My knees feel weak. I sway away from Beth. She steadies me, and in an instant, Tim’s there to help her. They hold me up and sit me down, and neither of them looks like they’re going anywhere.

“That’s not what I meant,” Tim says. “I only meant,” he glances at Beth, wishing, maybe, that she wasn’t here, then continues, “I meant that he wouldn’t have been surprised I acted that way.”

“We both acted that way.”

“But we had a history, and…do you want to hear this?”

“If you know something about what Jeff thought, then yes.”

He runs his hand over his face. “Jeff worried, sometimes, that he was your second choice.
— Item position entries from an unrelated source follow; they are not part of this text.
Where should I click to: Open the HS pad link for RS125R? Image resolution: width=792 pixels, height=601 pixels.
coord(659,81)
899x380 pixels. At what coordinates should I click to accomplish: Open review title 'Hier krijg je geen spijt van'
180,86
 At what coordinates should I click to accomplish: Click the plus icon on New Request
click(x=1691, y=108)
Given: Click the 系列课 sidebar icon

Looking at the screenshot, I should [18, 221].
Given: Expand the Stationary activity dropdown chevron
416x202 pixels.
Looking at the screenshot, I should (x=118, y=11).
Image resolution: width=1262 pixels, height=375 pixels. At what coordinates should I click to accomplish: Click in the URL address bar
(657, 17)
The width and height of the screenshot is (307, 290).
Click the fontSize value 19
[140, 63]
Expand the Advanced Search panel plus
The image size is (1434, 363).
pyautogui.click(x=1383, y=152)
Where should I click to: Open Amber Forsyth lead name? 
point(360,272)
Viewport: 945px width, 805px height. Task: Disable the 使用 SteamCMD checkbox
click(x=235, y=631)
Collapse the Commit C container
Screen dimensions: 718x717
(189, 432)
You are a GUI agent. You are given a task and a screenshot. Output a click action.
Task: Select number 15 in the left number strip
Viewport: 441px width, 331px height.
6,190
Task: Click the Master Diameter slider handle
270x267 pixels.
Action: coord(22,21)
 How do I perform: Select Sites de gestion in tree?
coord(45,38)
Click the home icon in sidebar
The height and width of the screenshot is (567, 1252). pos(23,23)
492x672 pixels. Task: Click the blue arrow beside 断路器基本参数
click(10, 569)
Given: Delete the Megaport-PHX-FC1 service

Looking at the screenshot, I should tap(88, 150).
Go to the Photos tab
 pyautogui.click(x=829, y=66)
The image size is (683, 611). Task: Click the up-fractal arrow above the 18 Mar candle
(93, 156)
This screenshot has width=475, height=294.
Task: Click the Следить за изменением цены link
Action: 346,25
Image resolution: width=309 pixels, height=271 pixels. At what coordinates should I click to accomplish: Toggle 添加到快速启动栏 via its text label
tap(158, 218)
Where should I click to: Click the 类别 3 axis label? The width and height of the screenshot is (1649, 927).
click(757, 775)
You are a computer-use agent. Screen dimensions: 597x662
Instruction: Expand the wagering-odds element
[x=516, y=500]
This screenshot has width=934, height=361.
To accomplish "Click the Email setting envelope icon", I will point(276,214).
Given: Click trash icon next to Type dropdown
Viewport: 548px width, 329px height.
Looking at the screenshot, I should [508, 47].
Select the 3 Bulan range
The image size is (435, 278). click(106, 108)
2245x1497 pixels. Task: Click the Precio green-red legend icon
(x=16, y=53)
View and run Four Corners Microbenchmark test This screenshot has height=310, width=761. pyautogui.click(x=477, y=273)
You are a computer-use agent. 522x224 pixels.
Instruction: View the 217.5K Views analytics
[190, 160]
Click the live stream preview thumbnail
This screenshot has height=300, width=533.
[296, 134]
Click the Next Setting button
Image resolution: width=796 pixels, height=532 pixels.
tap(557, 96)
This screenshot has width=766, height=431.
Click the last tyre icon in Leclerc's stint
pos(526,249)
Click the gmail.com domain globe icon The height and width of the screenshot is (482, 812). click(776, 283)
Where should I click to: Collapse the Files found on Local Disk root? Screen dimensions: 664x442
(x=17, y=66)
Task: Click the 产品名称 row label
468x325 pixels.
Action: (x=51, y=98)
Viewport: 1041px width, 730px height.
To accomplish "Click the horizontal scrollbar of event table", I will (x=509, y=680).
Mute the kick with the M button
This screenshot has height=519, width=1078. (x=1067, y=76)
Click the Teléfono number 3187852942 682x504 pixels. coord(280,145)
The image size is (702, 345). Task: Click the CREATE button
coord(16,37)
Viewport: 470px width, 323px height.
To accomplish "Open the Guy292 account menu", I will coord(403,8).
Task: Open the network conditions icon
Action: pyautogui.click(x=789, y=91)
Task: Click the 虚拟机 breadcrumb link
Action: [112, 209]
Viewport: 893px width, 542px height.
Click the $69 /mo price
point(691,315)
And so, what he saw confirmed it, but…you already know this, right?”

“How do you know that?”

“Jeff told me, when we started talking again, how you’d worked things out.”

I can’t help the hurt from creeping into my voice. “He told you?”

“I think he needed to. But you have to listen to me. You have to believe this: When you told him that you really did choose him, he believed you.”

I absorb this information like a dry sponge.

“But even if that’s true, that doesn’t explain any of this. It doesn’t mean that he didn’t—”

Beth’s arm is around my shoulders. “Of course it does, honey, and that’s why there has to be a rational explanation for all of this.”

“There does?”

“Yes,” Beth and Tim say together with certainty.

I look back and forth between them until I connect the dots.

They’re certain Jeff wouldn’t betray me because I’d betrayed him. He knew how it felt, and he was too good a person to ever make someone feel the way I’d made him feel.

But see, I have another theory: If Jeff was going to betray me (if he did), it wouldn’t have been prevented by my actions, but caused by them. Like a chemical reaction that needs the right condition, my actions, Tim’s and mine, created the nitroglycerine, waiting, locked away until the right reagent came along.

Then somehow, somewhere, he met Tish, and the air rushed in, and any resolve he had exploded.

The problem with my theory, though, is that Jeff’s not here for me to test it. He’s not here for me to ask. He left me clues that point to something, something, but maybe nothing, and I already know in my clouded brain that if I don’t solve this puzzle, I will sink, I will go under, I will drown.

So when I get away from Beth and Tim and their little co-conspiracy to make me forget, make me believe, make me dismiss for lack of evidence, I check one last thing on the computer.

Springfield to Springfield.

If I leave right now, I can be there by dinner.


It’s after six. I’m in my rental car, driving.

I’m driving. I’m actually driving. For the first time since Jeff died, I’m driving.

The minutes I had between flights were enough time to realize that I literally didn’t know where I was going, and that I’d be arriving too late to find Tish at her office. I had no idea where she lived or how to contact her other than through Facebook, and something told me she wouldn’t accept my friend request.

Or maybe she would, this woman I met in a moment of crisis, this woman I tried to help, this woman who had the audacity to come into my home, talk to me, talk to my son.

Then it struck me: Maybe there was something Facebook could help me with after all. A quick check on my phone proved me right. Her husband’s a doctor, and his number’s listed in the phone book. A reverse address search later and I have their address. It’s so easy, even in this day of suspicion and privacy, to find someone if they’re not careful.

It’s so easy to lose someone too.

Her address is loaded into the car’s GPS, and the woman’s voice emanating from it tells me calmly but firmly to turn right in a hundred and fifty yards, turn right, turn right, your destination is on your left.

I pull over, too close to the curb, and my wheels skim it. Half a cigarette later, a man backs out of their driveway. His car passes mine on his way out. This must be her husband, Brian.

I watch her husband’s taillights fade. Does he know the answer to my questions? Does he have his own clues, his own suspicions? Or if I follow him, ask him, would I bring his world crashing down?

I find this option tempting for a moment. There’s something about the power in it, but no. Dr. Brian Underhill isn’t the answer to the wreck that is my life. He’s just another person caught in the jetsam.


When Tish opens the door, half laughing, words of dismissal on her lips, her mouth drops open. She closes it quickly, hiding her surprise. She must be good at hiding things, I think.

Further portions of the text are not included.